Dunn? He talked longingly about playing with teammates Karl-Anthony Towns, Andrew Wiggins and Zach LaVine, simply responding “Alley-oops,” when asked what he liked most about the idea.
He promised to trade the glitzy Gucci shoes he wore Thursday night for sneakers and a blue collar.
But then, seriously: “We’ve been through a lot of ups and downs,” Dunn said. “My brother knows how hard I worked for this. I worked 22 years for this. The fact I can make my brother proud, after he sacrificed so much for me when we were little, he understands.”
Dunn’s story is well-known. John and Kris’s mother, Pia, took the boys away from Connecticut to Virginia when John was 5 years old and Kris was 1; Seldon came home to find them gone, without a trace.
When Kris was 9 and John 13, his mom was jailed and the two brothers found themselves alone, in a small Alexandria, Va., apartment.
For months they didn’t tell anybody, afraid they would be separated. They sold their sneakers and some of their clothes. Kris played 1-on-1 basketball against older kids for $20 a game, making the bet with no money in his own pocket.
Sometimes he lost.
“Sometimes I ran away, got away,” Dunn said. “Sometimes I got caught and had to fight.”
Tracking phone records, Seldon got a lead on where the boys were. One night, he drove from Connecticut down to Virginia and brought the boys home. John Dunn knew his dad, but Kris had no recollection, so the transition was hard. Seldon remembers wondering what he was getting himself into on the drive north.
“I was just trying to show them everything was OK,” he said. “I just wanted my kids. It worked out. It was great.”
Eventually. The transition was difficult, but it worked; Seldon had played college football, so sports brought them together. John Dunn was able to stop being a father and become a kid again. He and his kid brother were home.
“You have to build that relationship and trust,” Kris Dunn said. “My dad was great at that. Didn’t put too much pressure on me. He loves sports, I love sports. He saw I was good at football, basketball, and he did everything in his power to help me become the best player I could be.”
His point: After hustling pickup games just trying to make it through a day, the prospect of jumping from college to the NBA is more thrilling than intimidating.
“I came from a tough background, so you had to be tough,” he said. “Tough, gritty, don’t bend down or nobody.”
And that is the way he plays.
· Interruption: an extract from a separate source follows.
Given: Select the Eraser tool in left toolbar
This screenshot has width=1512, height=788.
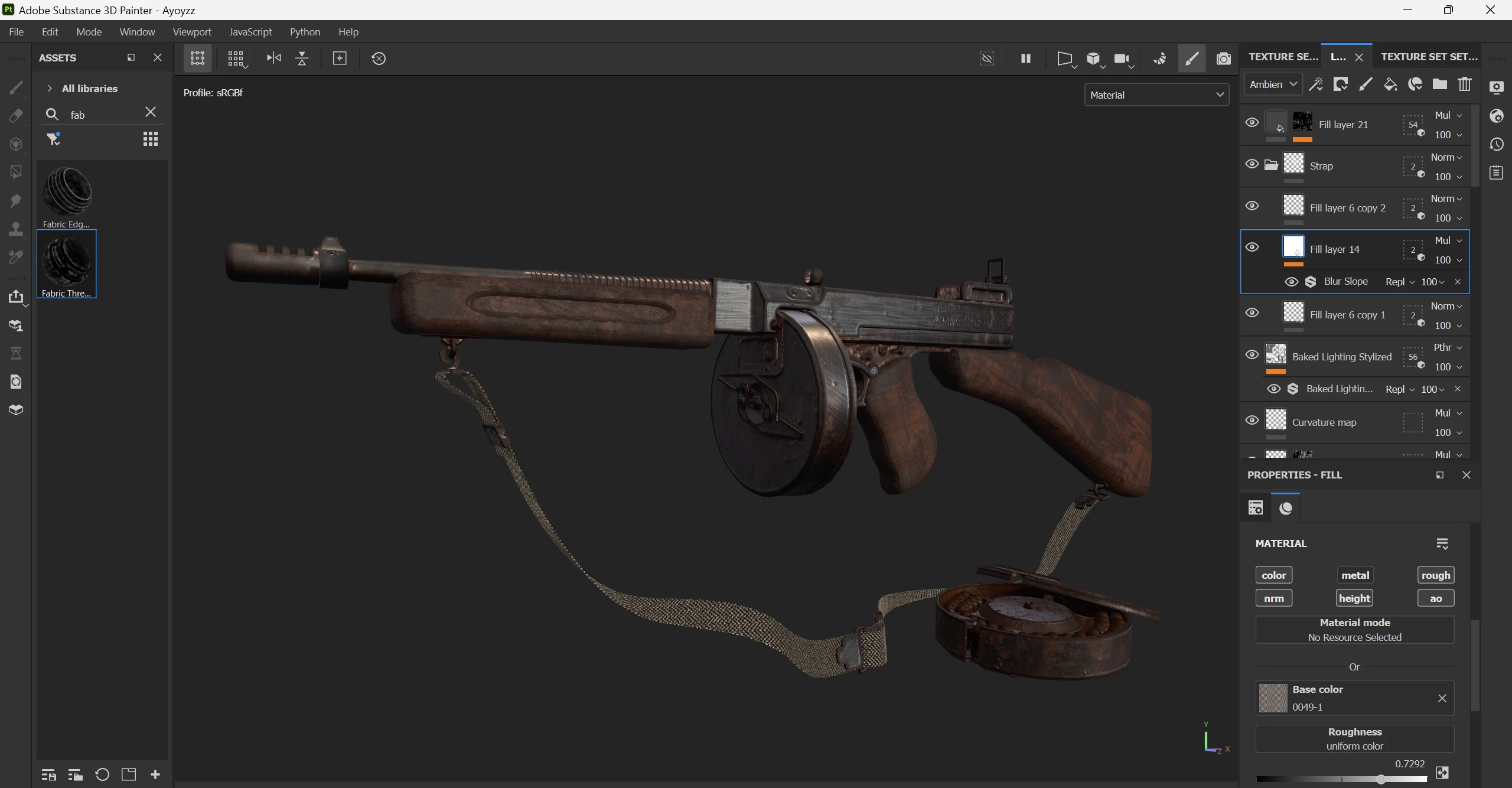Looking at the screenshot, I should (16, 115).

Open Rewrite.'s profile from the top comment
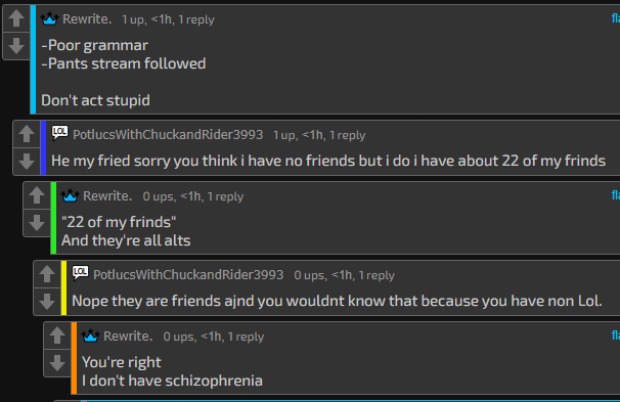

There will be time to discuss how — or if — he will play with Ricky Rubio. Or whether his jump shot needs to improve. But right now, the Wolves have a 22-year-old mature beyond his years, tough enough not to flinch, athletic enough to defend.
He has already shown a few times he is confident enough to follow his gut. Like when he finally told his dad he was quitting football to play basketball full-time. “He didn’t talk to me for a whole two weeks,” Kris Dunn said. “I kid you not.”
Or when, against the advice of some family members, he decided to go back to Providence for his junior season, which ultimately got him higher in the draft and got him a college degree.
“He trusts himself, that’s the big thing,” John Dunn said.
But confidence like that is usually found in people with close, tight families. Kris Dunn has that, even fond memories of his mom, who died in 2013.
Because his older brother was always there for him, protecting him, Dunn said one of the first things he will do after signing a contract is buy him a house.
“Family,” he said, “means everything.”